Entrepreneurship is one of the ways that we will get our economy back on the right track – lots of small companies being started based on great technologies. While each of these companies will only hire a few people, the sheer numbers of them will employ many. Additionally, as a new idea takes off, the company grows, eventually hiring many people and/or becoming part of a larger company. Every company that exists today is there because someone had an idea, believed in it, then worked hard to sell that idea to others.
ACS is starting to actively encourage innovation and entrepreneurship. Dr. Joseph Francisco’s Presidential Task Force on Innovation and Job Creation reported (www.acs.org/CreatingJobs) on the changing nature of innovation, and recommends increasing awareness of career pathways and educational opportunities that involve entrepreneurship among chemical professionals. A recent Chemical and Engineering News cover story described what life is like for instrument entrepreneurs.
While chemical professionals are great at coming up with new ideas, it’s the business operations that we are typically not so good at. Scientists are educated to think differently from business people; and marketing, finance and exit strategies are often not part of our vocabulary. In the same way that it takes research and planning to conduct an experiment, you need to research the technology, study the market, and create a plan – a business plan – before starting a business venture.
To help chemical entrepreneurs with their planning, the ACS Committee on Science has organized a business plan competition for US based start-ups or existing small businesses. In order to compete, the proposed start-up company must be scalable and have the potential to attract debt or equity financing.
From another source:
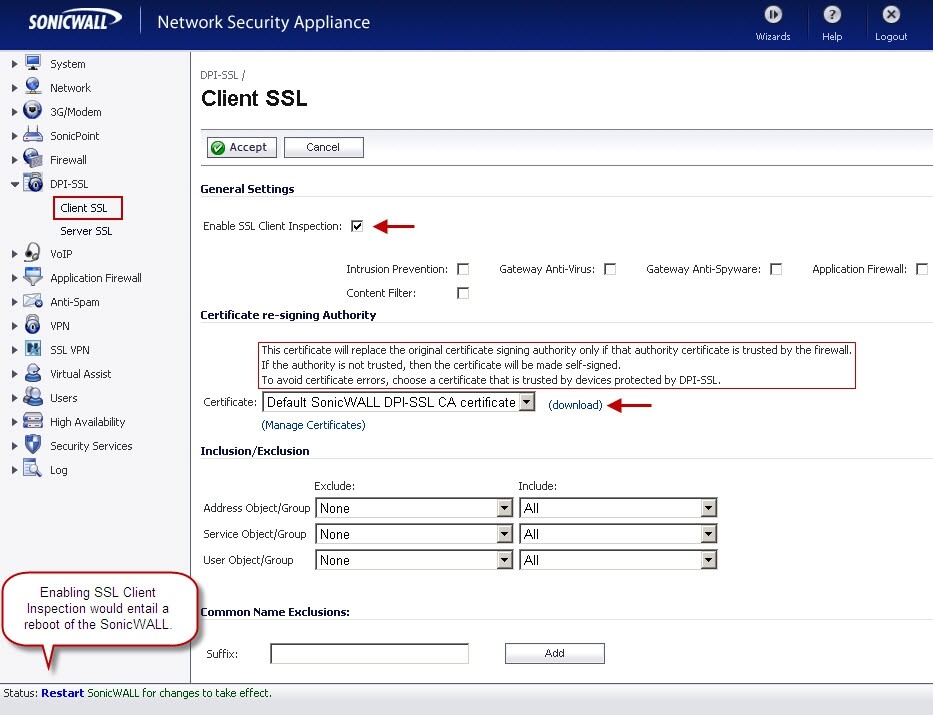Select Client SSL in the sidebar
The width and height of the screenshot is (933, 715).
tap(87, 207)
The competition will take place in two rounds. The first round requires an abridged Business Plan (no more than five pages, due December 1, 2011) describing the opportunity and including:
- Executive Summary
- Business Description: Description of the product, service, business model, IP protection strategy
- Market Analysis: Market size, market potential, customer profile, and market positioning
- Marketing Plan: Pricing, promotion, and distribution channels, how will the business achieve sales and significant profits
- Financial Analysis: Revenue model, cash flow, income statement, balance sheet
- Management Team: Experience, qualifications of key people
- Projected number of jobs that will be created
Upon evaluation of the abridged Business Plan, a small number of applicants will be invited to submit comprehensive business plans (no more than 25 pages) and orally present their plans to a panel of angel investors and venture capital firms at the spring 2012 ACS meeting in San Diego. The comprehensive business plan must include the following:
- Executive Summary
- Description of the product, service, or business model
- Intellectual property protection strategy
- Market Analysis
- Operational Plan
- Opportunities, risks and contingency plans
- Implementation Plans
- Financial Analysis: Income statement, balance sheet and cash flow
- Supplemental attachments including support data and resumes of the members of the management and technical teams
Invited applicants will be mentored and guided to facilitate their success at this meeting.
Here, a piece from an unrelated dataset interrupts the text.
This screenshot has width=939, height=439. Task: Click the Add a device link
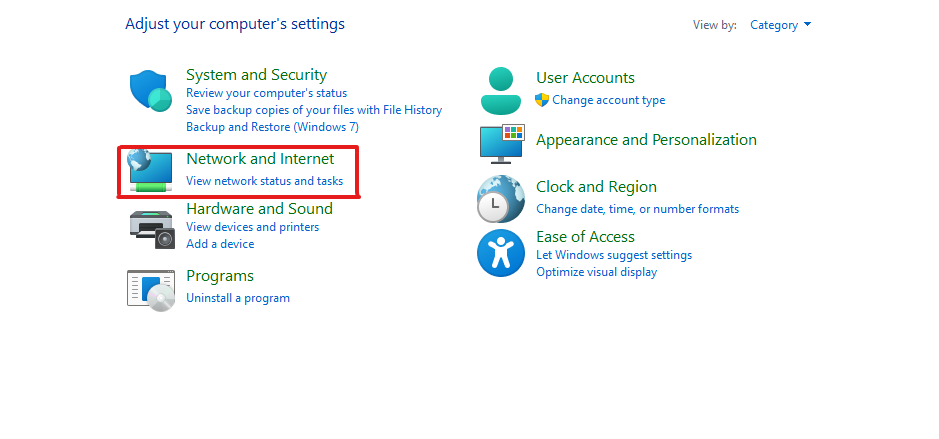tap(220, 244)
To help entrepreneurs prepare, there will be an afternoon session at the ACS National Meeting in Denver CO devoted to educating entrepreneurs on IP protection, Business Plan development and funding options. “Financing your Intellectual Property for Commercialization” will take place on Monday, August 29, 2011 from 1:00 – 4:00 p.m. in the Capital 4 room of the Hyatt Regency Denver Convention Center.
This session will educate potential entrepreneurs about the critical steps for technology commercialization, including understanding of intellectual property protection options, how to develop a business plan and of course financing options. The speakers will focus on IP protection, business plan development, financing sources, and provide examples of technology commercialization and/or business start-ups based on university research.
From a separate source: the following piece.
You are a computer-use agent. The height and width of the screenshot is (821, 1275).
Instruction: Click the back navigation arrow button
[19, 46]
Dr Sadiq Shah, Associate VP, Research, California State University Channel Islands , will begin the session by talking about “Business Start-up Considerations: IP Protection and Business Plan Development”. He will be followed by a talk on “Financing your Business: Financing Options and Strategies” by Judith Giordan, Managing Director of Venture Well. To help entrepreneurs know what NOT to do, Kenneth Polk, CEO for Innovation and Legal Affairs, American Chemical Society will talk about “Avoiding Common Pitfalls in Financing a Startup”, and the final talk will discuss “Technology Transfer and Commercialization”, and will be presented by Rick Silva, Director of Technology Transfer at the University of Colorado, Denver.
An open discussion session at the end will ensure that all your questions get answered.
The session in Denver is open to any interested parties. Even if you’re not ready to start a business right now, learning about how companies get started, and what things founders need to consider will make you not only better prepared, but also a better employee.
This article was written by Lisa M. Balbes, Ph.D. of Balbes Consultants LLC. Lisa is a technical writer/editor and author of: “Nontraditional Careers for Chemists,” published by Oxford University Press.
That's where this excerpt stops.